Jet-RL: Enabling On-Policy FP8 Reinforcement Learning with Unified Training and Rollout Precision Flow
Haocheng Xi, Charlie Ruan, Peiyuan Liao, Yujun Lin, Han Cai, Yilong Zhao, Shuo Yang, Kurt Keutzer, Song Han, Ligeng Zhu
TL;DR
This work tackles the rollout bottleneck in on-policy RL for large language models by identifying training-rollout precision mismatch as a key source of instability when using FP8 in rollout. It introduces Jet-RL, a unified FP8 precision flow that aligns training and rollout, along with a mixed granularity FP8 GEMM design and implementation that leverages FP8 kernels to accelerate end-to-end RL training. The approach yields robust convergence across multiple models and tasks, achieving up to 33% rollout speedup, 41% training speedup, and 16% end-to-end speedup with minimal accuracy loss compared to BF16 baselines. Overall, Jet-RL demonstrates that on-policy FP8 RL can be both faster and more stable, enabling scalable, efficient reasoning in large language models.
Abstract
Reinforcement learning (RL) is essential for enhancing the complex reasoning capabilities of large language models (LLMs).

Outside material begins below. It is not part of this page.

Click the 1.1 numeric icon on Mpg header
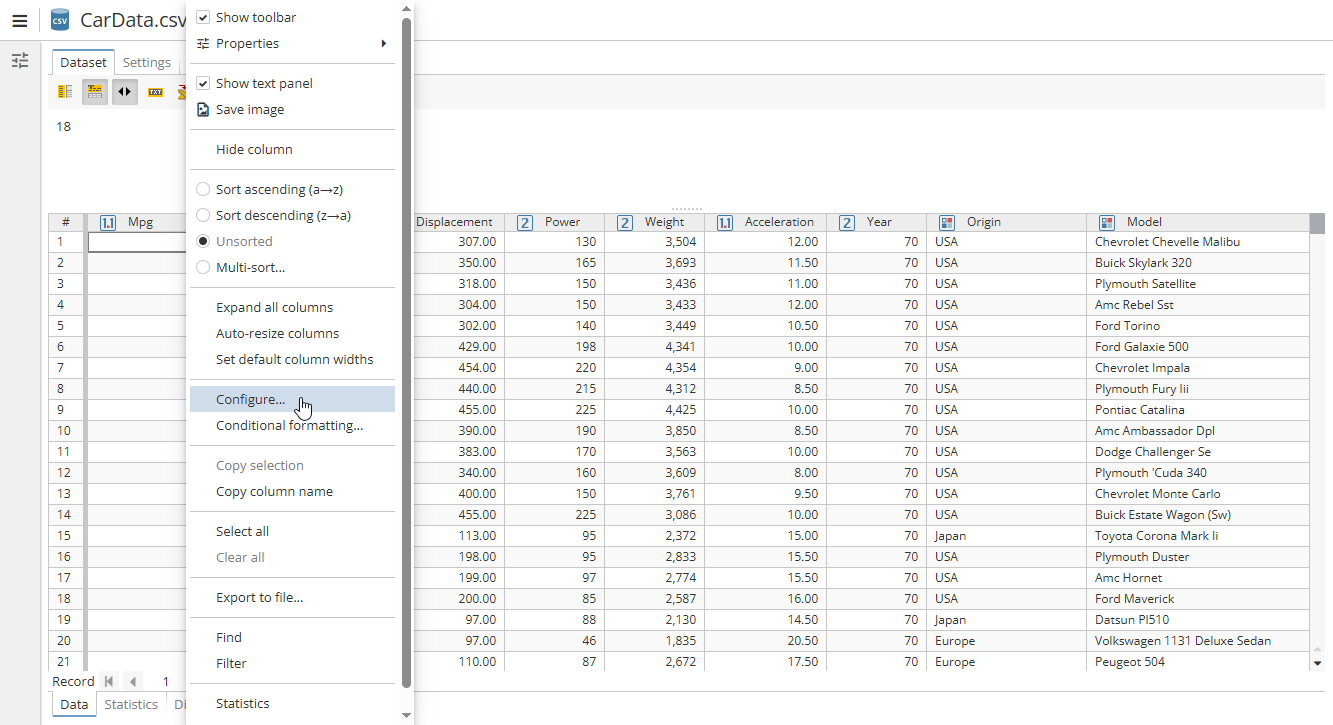The height and width of the screenshot is (725, 1333). pyautogui.click(x=108, y=222)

However, existing RL training pipelines are computationally inefficient and resource-intensive, with the rollout phase accounting for over 70% of total training time. Quantized RL training, particularly using FP8 precision, offers a promising approach to mitigating this bottleneck. A commonly adopted strategy applies FP8 precision during rollout while retaining BF16 precision for training. In this work, we present the first comprehensive study of FP8 RL training and demonstrate that the widely used BF16-training + FP8-rollout strategy suffers from severe training instability and catastrophic accuracy collapse under long-horizon rollouts and challenging tasks. Our analysis shows that these failures stem from the off-policy nature of the approach, which introduces substantial numerical mismatch between training and inference. Motivated by these observations, we propose Jet-RL, an FP8 RL training framework that enables robust and stable RL optimization. The key idea is to adopt a unified FP8 precision flow for both training and rollout, thereby minimizing numerical discrepancies and eliminating the need for inefficient inter-step calibration. Extensive experiments validate the effectiveness of Jet-RL: our method achieves up to 33% speedup in the rollout phase, up to 41% speedup in the training phase, and a 16% end-to-end speedup over BF16 training, while maintaining stable convergence across all settings and incurring negligible accuracy degradation.